■ PASSAGE PROVIDED:
There are plenty of things to worry about these days, and the ability of AI to weaponize biology into one of the largest threats facing our world isn’t top of mind for most of us.
Seed-stage investors have a different view. Over the past few months, two startups focused on the intersection of AI and biosecurity have raised good-sized initial rounds with OpenAI among their investors.
Valthos, a developer of AI systems that identify biological threats and design countermeasures, raised $30 million last fall in its first known funding round. The New York-headquartered company counts Founders Fund and Lux Capital as backers, along with OpenAI.
Weeks later, Red Queen Bio, a self-described AI biosecurity company, secured $15 million in a seed round led by OpenAI and joined by investors including Cerberus Ventures, Fifty Years and Halcyon Futures. The company’s operating thesis is that as AI capabilities advance, biological risks grow exponentially, so defenses must scale at the same rate.
On the nonprofit front, meanwhile, Cambridge, Massachusetts-based SecureBio secured grant funding from multiple sources last year, including $1.4 million from Coefficient Giving in December. The organization’s stated mission is to secure the future from catastrophic pandemics.
A drop in the AI bucket
Given all the capital that has poured into artificial intelligence of late, these are not comparatively large sums going to biosecurity. To put it in perspective, the two biggest seed rounds are less than one-tenth of a percent of the record-setting $110 billion financing OpenAI secured last week.
What’s more noteworthy than sums invested is these are relatively new areas for startups to scale.
Per Crunchbase data, the term “biosecurity” and similar terminology has cropped up in funded startup descriptions but not so much in the context of AI. Funded startups around this theme have also commonly focused on livestock.
The Australian startup ExoFlare, for instance, raised a few million two years ago, per Crunchbase data, with a focus on tracking biosecurity risks for cattle, pigs, eggs and poultry. And Nebraska-based Daro picked up $1.1 million last year for a business focused on swine disease surveillance.
Running in place
In addition to their AI focus, the latest crop of biosecurity seed-funded startups stand out for the dire scenarios they’re hoping to contain.

■ DATA PROVIDED:
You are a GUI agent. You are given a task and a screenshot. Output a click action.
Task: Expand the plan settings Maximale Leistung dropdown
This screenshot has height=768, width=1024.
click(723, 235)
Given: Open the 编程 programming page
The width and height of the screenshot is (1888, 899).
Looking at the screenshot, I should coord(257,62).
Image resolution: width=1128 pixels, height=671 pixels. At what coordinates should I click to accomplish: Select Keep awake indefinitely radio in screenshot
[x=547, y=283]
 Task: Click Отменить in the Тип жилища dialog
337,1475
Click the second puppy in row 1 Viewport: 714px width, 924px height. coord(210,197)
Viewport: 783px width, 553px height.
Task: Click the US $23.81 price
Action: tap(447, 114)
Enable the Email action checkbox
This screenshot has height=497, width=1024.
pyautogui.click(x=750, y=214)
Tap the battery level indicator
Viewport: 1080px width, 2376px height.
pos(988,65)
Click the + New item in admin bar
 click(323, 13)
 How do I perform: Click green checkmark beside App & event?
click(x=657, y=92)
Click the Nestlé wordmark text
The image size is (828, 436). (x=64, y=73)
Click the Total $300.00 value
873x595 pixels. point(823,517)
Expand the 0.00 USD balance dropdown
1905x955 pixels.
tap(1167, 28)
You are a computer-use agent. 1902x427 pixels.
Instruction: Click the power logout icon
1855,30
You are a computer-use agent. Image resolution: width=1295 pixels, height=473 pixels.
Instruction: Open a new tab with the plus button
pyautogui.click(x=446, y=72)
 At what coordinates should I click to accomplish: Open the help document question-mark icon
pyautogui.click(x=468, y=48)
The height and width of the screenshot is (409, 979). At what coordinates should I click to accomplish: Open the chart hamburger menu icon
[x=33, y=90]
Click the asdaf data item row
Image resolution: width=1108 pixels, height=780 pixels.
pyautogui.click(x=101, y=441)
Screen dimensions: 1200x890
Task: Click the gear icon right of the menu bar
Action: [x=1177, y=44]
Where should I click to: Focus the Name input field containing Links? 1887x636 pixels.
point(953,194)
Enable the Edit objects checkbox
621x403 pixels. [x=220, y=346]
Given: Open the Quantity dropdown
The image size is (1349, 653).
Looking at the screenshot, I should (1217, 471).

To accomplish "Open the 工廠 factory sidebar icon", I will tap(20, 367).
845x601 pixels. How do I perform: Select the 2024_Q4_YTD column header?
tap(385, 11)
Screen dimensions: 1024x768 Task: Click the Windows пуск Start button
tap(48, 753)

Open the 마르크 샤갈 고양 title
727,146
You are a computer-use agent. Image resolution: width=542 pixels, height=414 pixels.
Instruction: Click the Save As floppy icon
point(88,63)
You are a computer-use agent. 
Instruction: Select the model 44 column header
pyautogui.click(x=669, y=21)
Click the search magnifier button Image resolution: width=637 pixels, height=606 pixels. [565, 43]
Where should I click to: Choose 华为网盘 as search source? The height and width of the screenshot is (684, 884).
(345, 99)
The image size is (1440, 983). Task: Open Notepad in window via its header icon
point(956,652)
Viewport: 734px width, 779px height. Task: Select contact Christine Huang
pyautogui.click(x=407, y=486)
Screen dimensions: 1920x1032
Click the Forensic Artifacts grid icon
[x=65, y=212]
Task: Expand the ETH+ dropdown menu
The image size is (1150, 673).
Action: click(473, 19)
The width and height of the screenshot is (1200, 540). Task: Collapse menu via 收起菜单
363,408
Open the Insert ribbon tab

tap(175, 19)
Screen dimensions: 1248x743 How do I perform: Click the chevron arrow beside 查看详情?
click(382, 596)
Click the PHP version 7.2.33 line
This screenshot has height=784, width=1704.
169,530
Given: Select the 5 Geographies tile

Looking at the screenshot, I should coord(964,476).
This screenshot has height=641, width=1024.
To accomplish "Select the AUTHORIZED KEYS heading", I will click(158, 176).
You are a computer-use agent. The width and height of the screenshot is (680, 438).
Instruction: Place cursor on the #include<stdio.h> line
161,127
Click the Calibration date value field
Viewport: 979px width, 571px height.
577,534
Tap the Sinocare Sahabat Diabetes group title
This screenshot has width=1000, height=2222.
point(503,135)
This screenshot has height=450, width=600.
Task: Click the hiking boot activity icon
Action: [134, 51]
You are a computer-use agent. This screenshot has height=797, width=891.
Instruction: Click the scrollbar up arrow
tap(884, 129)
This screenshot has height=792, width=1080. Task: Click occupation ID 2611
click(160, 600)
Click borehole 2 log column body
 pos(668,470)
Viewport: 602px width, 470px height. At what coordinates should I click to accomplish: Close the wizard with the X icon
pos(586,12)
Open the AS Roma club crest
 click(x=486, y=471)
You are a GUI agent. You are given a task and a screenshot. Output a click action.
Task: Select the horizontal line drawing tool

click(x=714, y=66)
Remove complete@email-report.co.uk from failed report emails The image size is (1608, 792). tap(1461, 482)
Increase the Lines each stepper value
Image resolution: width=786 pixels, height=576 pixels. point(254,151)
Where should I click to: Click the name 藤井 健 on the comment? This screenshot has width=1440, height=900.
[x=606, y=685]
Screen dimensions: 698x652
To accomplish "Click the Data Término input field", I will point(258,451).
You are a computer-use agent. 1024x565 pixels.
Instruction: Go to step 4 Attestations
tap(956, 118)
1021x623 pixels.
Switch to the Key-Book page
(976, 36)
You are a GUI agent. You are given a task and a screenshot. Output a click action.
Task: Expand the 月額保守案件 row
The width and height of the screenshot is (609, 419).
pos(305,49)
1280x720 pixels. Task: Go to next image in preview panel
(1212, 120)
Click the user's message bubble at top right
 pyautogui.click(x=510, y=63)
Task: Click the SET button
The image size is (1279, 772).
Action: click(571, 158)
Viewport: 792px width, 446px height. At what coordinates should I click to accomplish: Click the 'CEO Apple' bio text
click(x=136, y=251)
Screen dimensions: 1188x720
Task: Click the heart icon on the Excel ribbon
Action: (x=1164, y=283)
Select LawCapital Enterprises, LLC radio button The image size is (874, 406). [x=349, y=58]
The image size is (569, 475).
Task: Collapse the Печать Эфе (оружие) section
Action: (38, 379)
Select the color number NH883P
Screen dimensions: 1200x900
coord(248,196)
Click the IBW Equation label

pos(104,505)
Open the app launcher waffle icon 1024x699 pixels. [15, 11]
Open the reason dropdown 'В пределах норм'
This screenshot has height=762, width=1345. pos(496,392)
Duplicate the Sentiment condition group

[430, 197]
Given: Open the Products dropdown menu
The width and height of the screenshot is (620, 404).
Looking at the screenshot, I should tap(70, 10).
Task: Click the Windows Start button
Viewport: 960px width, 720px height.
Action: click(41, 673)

■ WHAT THE EXERCISE ASKS:
List every investor that the article on AI biosecurity startups names as taking part in Red Queen Bio's seed round.

■ WRITTEN ANSWER:
OpenAI, Cerberus Ventures, Fifty Years, Halcyon Futures